I suppose my reptile photography career will just have to be shelved for later. (Well…there was one decent picture.) In the meantime, I came away feeling better, knowing that for just a few minutes, I had lived in the real world. I had focused on, and appreciated, what was in front of me.

4 thoughts on “The Mindfulness Lizard

  1. thanks for the reminder. I have been catching myself thinking a lot lately of ways I can recapture the special times of my life rather than creating ones; remembering how a whole day would go by without stopping to check what time I had to be ready for what was next, or having my phone in hand ready in case something “else” were to happen. Wonderful things happen every day, and I would like to stop missing them while I wait for something else.

  2. Great post! It’s so easy to fall trap to viewing reality through a camera screen rather than being in the moment.

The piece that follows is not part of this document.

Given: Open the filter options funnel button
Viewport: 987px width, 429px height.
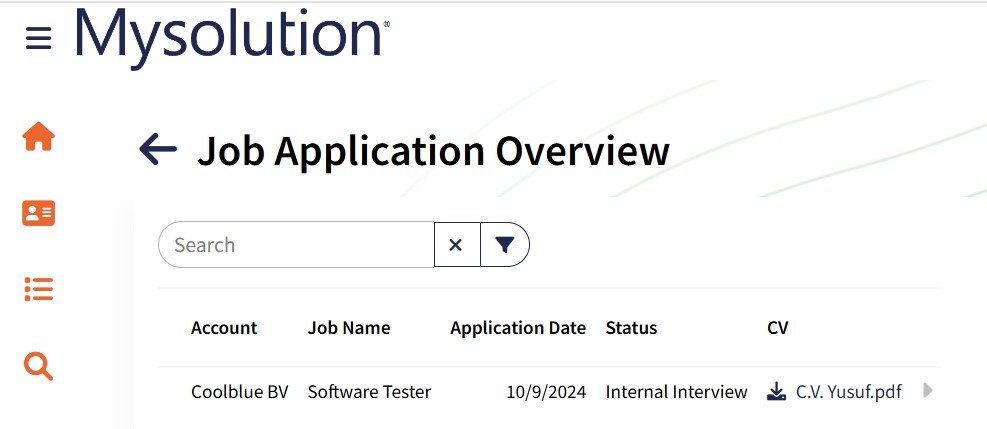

    Sometimes you’ve just got to look at the lizard 🦎

  3. Micah,
    Thank you for this piece.
    I didn’t realize your parents live in NoLa.
    We are just up the road in Old Metairie.
    Let me know next time you’re in town, and I’ll join you on a nature walk.

  4. Thanks Micah. I had a similar experience yesterday. While kayaking off the coast of Vancouver Island I made a choice to put my camera gear away and to experience the immense beauty unfolding before me. To look at it all, the shadow the light, and the path of the eagle. I still took plenty of pictures but they were with my minds eye and saved in the hard drive of my soul.